Spam? Should I flag this?

1 Like

That is not spam. It is an example where the entire game was one huge kibitz by all the participants. Similar endeavors would be problematic under the proposal.

2 Likes

How would an endeavor like that be affected? The kibitz occured in the forums right? And is there any evidence there were a lot of signed-out spectators?


For examples of signed-out viewing, I think official/professional games draw more guest spectators, but I can’t think of any correspondence examples.

1 Like

Ok that is a kind of manual game (opposed to the standard format) but just to show that in a correspondance time setting you can have a lot of players taking interest (and sometimes participating or sometimes just watching).

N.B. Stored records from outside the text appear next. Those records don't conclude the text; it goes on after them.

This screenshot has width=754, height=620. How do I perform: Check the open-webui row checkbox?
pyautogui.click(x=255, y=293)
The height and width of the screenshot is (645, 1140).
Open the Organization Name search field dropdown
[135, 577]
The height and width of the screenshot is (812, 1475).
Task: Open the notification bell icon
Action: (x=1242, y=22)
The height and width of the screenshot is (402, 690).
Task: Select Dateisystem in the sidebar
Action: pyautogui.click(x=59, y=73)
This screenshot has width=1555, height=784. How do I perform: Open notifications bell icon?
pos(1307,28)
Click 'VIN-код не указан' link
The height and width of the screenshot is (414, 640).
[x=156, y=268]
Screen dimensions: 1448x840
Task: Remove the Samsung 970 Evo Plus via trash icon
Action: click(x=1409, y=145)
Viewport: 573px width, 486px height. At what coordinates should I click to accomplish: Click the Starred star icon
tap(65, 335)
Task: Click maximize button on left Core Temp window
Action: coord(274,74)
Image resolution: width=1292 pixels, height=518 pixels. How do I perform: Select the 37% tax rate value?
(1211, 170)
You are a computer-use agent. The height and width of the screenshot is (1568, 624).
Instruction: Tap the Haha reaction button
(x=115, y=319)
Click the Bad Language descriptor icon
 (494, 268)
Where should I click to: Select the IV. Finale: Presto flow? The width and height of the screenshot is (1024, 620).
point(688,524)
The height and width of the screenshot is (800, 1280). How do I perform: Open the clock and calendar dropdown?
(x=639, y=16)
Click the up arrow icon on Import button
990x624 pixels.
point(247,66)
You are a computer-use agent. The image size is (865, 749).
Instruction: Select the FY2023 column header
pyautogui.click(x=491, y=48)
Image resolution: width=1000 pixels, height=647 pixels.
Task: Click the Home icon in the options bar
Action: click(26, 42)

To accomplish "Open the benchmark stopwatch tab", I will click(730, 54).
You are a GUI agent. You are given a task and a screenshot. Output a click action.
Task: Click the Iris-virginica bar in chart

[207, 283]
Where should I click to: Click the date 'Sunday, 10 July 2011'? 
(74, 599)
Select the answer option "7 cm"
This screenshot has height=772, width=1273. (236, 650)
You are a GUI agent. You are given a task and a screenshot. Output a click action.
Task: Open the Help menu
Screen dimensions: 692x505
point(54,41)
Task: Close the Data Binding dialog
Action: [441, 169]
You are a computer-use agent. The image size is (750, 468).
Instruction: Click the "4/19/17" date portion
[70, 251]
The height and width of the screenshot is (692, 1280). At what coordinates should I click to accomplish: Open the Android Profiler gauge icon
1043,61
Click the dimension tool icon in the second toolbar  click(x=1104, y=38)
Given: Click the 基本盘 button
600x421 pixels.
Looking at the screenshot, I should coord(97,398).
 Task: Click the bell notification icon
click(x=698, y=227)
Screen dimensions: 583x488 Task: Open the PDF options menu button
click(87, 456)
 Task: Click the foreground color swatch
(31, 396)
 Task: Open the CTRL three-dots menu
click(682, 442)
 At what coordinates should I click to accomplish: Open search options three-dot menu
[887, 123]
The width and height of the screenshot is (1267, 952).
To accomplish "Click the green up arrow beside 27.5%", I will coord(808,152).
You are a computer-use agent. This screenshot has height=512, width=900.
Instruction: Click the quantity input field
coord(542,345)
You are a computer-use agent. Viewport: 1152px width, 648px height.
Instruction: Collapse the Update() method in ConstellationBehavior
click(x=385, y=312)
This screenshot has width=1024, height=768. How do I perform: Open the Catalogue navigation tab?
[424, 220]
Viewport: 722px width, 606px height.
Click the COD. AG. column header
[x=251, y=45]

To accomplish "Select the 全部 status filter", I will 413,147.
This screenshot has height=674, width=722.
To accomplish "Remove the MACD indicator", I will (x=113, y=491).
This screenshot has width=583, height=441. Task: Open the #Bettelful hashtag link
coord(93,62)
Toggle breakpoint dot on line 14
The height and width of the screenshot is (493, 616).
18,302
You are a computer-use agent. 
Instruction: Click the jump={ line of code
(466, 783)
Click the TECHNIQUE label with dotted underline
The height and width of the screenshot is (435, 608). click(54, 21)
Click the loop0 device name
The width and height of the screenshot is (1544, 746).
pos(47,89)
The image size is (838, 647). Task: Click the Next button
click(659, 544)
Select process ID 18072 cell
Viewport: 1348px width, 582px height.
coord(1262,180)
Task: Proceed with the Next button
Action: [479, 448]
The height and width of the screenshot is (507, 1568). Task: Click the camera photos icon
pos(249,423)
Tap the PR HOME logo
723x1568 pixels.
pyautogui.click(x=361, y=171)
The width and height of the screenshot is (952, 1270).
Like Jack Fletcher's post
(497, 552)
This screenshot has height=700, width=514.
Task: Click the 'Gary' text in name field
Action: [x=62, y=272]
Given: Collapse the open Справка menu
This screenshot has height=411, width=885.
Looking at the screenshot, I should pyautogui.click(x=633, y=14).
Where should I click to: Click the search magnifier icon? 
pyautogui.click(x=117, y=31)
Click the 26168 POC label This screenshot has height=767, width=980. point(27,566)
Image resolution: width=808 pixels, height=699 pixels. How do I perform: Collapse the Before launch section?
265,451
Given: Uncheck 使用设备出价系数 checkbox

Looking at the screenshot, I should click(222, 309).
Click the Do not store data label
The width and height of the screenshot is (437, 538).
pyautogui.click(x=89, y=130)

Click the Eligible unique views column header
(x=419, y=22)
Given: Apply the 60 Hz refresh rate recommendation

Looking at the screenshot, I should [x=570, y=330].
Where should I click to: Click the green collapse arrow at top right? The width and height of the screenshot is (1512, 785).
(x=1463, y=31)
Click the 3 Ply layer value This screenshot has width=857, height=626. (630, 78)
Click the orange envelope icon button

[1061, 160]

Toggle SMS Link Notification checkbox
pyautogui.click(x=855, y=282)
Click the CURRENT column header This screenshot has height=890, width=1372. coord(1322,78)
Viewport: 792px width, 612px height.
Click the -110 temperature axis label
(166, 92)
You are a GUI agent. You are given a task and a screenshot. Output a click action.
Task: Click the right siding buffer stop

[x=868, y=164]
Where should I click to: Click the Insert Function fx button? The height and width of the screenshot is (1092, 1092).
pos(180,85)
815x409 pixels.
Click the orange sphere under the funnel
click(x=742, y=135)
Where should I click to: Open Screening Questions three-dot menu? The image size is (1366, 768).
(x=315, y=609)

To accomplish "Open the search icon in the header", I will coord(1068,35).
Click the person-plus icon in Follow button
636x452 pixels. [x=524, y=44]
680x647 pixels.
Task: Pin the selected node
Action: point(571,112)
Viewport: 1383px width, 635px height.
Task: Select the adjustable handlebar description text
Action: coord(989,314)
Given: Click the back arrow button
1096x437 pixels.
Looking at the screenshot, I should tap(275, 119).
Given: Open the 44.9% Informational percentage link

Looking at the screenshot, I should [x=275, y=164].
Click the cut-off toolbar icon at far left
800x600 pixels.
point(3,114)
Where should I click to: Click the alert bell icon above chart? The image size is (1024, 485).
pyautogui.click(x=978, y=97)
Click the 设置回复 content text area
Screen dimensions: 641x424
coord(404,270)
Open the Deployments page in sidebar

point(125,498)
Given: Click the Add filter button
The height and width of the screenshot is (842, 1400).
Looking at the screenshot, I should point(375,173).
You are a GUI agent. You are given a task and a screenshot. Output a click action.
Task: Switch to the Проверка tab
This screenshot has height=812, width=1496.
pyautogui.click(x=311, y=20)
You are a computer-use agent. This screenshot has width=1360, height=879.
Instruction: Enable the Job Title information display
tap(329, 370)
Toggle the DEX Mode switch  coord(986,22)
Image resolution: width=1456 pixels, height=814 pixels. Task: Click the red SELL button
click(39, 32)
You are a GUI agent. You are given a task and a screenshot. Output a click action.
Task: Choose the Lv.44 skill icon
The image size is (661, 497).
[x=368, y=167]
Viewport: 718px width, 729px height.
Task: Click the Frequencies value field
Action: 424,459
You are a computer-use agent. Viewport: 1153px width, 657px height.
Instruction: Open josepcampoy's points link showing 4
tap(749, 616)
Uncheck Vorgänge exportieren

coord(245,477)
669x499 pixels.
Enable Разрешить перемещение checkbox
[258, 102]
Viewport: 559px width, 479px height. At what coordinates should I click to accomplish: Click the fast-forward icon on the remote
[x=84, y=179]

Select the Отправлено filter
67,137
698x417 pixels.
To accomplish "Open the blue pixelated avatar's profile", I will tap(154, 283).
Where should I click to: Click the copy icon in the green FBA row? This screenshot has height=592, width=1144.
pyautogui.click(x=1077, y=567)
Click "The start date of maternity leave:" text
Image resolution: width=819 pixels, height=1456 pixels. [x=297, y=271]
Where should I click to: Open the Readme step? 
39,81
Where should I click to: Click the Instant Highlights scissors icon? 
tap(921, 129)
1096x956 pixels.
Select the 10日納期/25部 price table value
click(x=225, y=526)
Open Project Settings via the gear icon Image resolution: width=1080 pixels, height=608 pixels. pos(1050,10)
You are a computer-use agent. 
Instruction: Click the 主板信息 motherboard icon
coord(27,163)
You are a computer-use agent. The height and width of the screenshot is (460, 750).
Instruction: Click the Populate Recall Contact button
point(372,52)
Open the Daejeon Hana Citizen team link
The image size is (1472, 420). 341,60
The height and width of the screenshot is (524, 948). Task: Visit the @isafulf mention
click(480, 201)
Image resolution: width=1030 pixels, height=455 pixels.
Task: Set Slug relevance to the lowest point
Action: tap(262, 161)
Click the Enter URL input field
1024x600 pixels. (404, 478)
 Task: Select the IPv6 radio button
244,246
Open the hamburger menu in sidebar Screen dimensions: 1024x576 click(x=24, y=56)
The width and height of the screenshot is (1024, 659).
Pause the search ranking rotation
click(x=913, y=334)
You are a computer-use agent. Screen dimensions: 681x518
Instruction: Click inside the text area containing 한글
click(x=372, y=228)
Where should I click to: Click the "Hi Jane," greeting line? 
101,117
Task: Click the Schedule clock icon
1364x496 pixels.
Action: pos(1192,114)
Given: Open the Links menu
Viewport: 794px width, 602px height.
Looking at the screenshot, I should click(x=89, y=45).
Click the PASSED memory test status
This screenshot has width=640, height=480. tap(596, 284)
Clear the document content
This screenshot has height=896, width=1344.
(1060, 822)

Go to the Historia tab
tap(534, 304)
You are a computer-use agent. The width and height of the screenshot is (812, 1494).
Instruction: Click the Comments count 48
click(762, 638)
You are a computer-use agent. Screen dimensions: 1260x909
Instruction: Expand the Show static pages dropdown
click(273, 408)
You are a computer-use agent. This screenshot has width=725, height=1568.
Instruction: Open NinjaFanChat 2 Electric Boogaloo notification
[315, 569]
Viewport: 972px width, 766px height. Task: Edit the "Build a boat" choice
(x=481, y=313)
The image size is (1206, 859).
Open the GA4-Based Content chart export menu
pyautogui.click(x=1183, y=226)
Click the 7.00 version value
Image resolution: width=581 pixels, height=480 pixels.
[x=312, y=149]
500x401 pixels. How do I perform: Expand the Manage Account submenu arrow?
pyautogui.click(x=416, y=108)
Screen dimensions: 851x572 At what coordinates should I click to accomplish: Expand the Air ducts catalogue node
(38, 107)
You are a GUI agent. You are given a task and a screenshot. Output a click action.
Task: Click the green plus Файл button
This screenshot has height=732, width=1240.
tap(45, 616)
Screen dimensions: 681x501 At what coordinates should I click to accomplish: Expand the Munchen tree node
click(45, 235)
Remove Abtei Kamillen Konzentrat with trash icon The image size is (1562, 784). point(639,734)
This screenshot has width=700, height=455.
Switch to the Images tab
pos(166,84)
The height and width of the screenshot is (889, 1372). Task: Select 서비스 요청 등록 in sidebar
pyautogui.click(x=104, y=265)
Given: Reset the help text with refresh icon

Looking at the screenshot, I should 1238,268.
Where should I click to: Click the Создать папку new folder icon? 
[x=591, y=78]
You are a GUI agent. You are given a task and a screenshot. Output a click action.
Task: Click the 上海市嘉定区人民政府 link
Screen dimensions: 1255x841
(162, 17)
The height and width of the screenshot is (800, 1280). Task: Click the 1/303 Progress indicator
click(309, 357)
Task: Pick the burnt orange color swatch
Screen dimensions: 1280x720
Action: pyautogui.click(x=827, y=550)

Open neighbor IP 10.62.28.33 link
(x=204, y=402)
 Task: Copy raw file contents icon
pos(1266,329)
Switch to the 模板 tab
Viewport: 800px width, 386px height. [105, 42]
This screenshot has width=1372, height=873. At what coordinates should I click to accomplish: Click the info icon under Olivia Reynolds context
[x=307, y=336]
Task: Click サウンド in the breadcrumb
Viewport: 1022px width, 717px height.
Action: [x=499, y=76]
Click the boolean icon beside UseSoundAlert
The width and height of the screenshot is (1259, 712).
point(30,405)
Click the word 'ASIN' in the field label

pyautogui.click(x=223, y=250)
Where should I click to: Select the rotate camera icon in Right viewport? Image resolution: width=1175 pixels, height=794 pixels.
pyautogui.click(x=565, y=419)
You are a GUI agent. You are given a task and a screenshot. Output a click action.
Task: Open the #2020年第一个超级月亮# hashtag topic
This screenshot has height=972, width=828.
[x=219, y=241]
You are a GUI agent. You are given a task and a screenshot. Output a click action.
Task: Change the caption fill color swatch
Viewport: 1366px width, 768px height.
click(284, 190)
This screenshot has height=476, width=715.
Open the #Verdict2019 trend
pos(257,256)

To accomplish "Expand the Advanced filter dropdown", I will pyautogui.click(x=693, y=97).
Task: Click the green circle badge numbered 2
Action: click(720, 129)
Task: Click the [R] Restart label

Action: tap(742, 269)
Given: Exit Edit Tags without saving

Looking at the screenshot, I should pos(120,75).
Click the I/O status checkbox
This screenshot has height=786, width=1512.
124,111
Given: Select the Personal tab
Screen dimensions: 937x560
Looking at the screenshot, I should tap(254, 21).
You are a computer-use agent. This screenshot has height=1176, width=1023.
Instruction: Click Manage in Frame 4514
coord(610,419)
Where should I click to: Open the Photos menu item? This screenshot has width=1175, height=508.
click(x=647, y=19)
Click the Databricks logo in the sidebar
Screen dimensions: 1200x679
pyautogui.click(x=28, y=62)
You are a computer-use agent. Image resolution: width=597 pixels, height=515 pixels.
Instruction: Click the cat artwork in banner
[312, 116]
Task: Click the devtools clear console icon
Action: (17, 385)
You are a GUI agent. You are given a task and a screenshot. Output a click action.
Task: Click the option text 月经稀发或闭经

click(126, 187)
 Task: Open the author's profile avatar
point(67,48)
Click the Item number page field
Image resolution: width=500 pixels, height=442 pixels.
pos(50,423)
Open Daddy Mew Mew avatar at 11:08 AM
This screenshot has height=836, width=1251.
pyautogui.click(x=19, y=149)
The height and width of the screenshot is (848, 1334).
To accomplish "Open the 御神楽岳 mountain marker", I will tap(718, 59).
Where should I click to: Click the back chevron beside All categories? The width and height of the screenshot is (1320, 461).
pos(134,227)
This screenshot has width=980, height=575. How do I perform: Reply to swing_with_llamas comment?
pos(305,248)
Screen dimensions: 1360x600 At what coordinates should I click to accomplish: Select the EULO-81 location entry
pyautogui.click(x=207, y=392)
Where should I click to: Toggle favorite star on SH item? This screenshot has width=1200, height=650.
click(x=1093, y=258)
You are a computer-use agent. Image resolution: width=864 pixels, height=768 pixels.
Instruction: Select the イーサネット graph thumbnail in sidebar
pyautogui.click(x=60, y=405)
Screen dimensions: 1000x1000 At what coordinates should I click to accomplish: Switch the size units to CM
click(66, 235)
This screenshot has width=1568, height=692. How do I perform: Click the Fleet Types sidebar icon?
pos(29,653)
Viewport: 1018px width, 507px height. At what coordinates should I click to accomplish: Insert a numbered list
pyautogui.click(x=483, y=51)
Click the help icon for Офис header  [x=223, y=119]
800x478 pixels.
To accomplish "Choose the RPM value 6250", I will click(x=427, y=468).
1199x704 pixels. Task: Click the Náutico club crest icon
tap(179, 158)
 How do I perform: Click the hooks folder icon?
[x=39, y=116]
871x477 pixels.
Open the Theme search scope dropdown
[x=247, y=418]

And i know that more team games were played as this one.

2 Likes

Ah, you are right. I was thinking of the OGS versus Leela game, in which the move discussions did occur in the game chat. So my point still stands, but with a different reference.

2 Likes

I find myself zooming in on this suggestion. I could reach out to the player in our tournament who complained about the kibitzing, because he could see it, whether this approach would feel sufficient to him - or whether he’d be too tempted to “cheat”: to explicitly go look for kibitzing.

2 Likes

A log keeping memory of coming in/out (with time) in the malakovitch could be interesting? I mean for information, I’d be so pleased to notice some strong watching my moves. Back on topic it could deter a part of the cheating and eventually help some moderation.

I have trouble understanding you. I do think you’re talking about the Malkovich log, which I believe is still only visible to others once the game is over. My main focus with this thread is really just the accidental seeing of spectators discussing your correspondence tournament game, if you happened to be signed-out (timed-out?) at the time when you click on the email links to go make your move.

Incidentally, is there some way to make a more serious suggestion than creating a Feedback/Suggestions thread like this? (I’d want to highlight my previous message, for example, to emphasize what I think is the simplest and easiest solution to this problem.)

I think this has long been a difficult case where we need to weigh the competing concerns of preventing cheating by bad actors, but also lowering the barrier to entry to kibitz, which is hard enough to find opportunities for as it is

1 Like

From OGS documentation:

Spectators can see your Malkovich messages even in an ongoing game.

My suggestion is to keep track of who come to read the Malakovitch during the game (and when),:it seems clear to me

For private notes that none will read ever besides yourself, you can use personal chat.

I understand your suggestion which would modify the way it was implemented, more constrained but still open after end of the game. Not sure there are enough people to be interested to implement a fourth option.
I mean some do like and some used to comment an ongoing game with malakovitch annotation, so we would have to create a new kind of chat for your suggestion.